What is being asked: Transcribe the records below exactly, from their first line through the line containing "deep within the". Omit every line after it.

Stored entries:
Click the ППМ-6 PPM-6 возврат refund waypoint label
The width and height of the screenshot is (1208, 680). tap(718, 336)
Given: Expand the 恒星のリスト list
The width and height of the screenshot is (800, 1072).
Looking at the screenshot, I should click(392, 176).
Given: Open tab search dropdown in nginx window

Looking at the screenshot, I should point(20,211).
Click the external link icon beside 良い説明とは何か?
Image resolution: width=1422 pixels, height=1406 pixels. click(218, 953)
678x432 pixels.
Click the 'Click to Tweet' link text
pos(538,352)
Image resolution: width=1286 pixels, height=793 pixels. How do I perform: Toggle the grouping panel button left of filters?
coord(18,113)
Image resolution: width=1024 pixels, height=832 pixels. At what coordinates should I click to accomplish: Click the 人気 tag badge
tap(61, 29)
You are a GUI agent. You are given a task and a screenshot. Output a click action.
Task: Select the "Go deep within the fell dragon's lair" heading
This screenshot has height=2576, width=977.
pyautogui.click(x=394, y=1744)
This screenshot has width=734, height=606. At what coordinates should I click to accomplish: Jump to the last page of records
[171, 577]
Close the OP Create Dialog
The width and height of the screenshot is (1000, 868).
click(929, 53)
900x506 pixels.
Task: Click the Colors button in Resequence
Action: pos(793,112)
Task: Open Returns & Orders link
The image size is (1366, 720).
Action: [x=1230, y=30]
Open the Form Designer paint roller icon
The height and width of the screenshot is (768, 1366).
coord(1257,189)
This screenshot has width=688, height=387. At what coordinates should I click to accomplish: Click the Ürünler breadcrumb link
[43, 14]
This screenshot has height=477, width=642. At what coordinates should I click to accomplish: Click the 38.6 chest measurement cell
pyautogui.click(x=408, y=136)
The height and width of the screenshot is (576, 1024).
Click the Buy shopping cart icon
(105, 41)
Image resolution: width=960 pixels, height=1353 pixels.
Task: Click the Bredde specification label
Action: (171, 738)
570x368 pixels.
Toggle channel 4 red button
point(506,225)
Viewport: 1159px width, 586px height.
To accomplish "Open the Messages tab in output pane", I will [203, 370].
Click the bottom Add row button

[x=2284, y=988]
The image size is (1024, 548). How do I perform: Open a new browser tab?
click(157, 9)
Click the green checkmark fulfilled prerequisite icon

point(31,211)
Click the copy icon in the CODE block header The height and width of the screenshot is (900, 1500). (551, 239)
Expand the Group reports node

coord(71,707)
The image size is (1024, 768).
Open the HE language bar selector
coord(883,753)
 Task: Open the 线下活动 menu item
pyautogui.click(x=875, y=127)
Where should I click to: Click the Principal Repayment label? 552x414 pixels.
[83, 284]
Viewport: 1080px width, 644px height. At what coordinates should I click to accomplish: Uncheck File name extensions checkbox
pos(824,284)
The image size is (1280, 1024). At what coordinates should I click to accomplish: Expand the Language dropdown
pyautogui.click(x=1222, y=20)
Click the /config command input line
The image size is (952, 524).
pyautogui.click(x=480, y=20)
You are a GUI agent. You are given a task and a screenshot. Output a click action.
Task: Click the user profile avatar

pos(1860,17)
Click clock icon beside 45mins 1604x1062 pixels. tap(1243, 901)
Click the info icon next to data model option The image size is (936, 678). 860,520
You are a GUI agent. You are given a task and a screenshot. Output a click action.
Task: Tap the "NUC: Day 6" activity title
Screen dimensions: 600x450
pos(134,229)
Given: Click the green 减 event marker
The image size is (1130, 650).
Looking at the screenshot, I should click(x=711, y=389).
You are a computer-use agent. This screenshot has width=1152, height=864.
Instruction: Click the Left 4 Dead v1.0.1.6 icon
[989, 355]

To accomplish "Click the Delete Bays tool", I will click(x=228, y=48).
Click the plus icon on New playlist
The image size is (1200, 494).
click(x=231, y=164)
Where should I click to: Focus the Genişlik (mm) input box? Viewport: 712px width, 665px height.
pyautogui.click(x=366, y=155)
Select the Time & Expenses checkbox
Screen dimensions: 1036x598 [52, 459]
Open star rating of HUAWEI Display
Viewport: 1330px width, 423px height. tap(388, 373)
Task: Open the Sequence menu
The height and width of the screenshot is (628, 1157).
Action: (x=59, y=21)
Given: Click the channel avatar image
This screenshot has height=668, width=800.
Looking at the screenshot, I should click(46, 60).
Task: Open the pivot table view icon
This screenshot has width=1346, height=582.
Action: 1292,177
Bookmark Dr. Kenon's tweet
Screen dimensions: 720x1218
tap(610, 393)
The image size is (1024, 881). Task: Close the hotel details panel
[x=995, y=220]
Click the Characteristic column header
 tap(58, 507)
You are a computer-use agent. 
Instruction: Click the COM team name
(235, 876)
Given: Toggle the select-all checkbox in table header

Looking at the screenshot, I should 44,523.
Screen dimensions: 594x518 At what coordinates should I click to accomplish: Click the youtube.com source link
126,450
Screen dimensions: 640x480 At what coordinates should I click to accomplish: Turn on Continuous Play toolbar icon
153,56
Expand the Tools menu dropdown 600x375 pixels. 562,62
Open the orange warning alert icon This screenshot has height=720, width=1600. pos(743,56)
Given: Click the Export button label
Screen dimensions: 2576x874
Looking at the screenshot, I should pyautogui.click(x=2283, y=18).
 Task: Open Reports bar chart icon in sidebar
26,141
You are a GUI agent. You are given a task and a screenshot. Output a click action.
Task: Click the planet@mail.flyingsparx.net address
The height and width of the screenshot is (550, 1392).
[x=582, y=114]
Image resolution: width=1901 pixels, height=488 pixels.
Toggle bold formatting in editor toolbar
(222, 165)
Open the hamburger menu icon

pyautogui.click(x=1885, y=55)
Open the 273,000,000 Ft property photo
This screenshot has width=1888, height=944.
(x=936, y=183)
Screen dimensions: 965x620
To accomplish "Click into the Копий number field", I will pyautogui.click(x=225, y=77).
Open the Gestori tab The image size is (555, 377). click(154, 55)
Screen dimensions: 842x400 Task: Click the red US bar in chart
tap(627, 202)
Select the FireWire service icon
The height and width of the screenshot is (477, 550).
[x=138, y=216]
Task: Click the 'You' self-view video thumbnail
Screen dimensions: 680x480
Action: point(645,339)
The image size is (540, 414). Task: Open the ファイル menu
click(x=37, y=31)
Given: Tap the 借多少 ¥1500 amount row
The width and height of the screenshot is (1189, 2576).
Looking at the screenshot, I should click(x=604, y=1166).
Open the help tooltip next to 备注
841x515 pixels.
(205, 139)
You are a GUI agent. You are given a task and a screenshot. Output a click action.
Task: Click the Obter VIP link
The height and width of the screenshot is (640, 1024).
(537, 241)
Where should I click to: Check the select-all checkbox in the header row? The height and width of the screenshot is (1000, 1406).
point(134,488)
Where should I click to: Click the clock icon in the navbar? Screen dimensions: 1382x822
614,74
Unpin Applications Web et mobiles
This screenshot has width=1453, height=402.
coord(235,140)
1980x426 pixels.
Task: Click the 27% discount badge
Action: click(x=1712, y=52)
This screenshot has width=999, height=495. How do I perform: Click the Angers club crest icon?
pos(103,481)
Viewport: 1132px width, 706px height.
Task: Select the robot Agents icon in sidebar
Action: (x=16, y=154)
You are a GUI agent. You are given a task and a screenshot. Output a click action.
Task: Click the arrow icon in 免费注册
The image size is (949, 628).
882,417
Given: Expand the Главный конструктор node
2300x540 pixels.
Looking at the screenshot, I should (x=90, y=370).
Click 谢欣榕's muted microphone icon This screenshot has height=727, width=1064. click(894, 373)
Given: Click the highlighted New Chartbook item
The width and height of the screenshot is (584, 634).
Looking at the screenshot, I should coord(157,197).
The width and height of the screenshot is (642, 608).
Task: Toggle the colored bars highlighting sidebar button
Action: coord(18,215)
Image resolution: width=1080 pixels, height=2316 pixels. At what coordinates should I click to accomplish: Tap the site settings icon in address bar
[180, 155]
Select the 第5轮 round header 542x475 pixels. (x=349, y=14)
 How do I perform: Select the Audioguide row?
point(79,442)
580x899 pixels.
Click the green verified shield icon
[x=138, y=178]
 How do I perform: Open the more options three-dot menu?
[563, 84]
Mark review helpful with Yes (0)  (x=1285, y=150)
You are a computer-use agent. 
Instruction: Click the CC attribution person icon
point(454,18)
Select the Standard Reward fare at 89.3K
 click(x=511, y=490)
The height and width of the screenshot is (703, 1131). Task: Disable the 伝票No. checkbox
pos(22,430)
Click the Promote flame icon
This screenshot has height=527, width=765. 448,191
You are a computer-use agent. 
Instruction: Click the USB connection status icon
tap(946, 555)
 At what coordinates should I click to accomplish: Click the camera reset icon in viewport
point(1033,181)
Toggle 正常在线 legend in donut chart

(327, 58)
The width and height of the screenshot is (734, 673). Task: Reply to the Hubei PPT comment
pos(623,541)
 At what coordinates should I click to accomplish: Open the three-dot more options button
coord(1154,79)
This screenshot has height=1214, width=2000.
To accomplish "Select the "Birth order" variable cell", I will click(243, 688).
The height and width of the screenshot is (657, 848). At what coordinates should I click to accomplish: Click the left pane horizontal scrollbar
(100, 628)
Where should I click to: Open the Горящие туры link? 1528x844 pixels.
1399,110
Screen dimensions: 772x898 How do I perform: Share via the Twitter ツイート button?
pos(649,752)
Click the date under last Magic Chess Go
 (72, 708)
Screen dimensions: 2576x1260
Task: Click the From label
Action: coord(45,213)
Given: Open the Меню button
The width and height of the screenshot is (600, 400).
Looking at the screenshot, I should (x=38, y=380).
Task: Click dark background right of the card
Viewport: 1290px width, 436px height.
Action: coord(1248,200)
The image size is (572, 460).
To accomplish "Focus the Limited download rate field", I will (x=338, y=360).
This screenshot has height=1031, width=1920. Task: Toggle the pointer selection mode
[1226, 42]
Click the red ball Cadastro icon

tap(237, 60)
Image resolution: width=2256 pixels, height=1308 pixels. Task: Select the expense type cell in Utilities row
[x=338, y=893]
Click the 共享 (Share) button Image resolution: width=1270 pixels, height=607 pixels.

Expected output:
Click the ППМ-6 PPM-6 возврат refund waypoint label
The width and height of the screenshot is (1208, 680). tap(718, 336)
Given: Expand the 恒星のリスト list
The width and height of the screenshot is (800, 1072).
Looking at the screenshot, I should click(392, 176).
Given: Open tab search dropdown in nginx window

Looking at the screenshot, I should point(20,211).
Click the external link icon beside 良い説明とは何か?
Image resolution: width=1422 pixels, height=1406 pixels. click(218, 953)
678x432 pixels.
Click the 'Click to Tweet' link text
pos(538,352)
Image resolution: width=1286 pixels, height=793 pixels. How do I perform: Toggle the grouping panel button left of filters?
coord(18,113)
Image resolution: width=1024 pixels, height=832 pixels. At what coordinates should I click to accomplish: Click the 人気 tag badge
tap(61, 29)
You are a GUI agent. You are given a task and a screenshot. Output a click action.
Task: Select the "Go deep within the fell dragon's lair" heading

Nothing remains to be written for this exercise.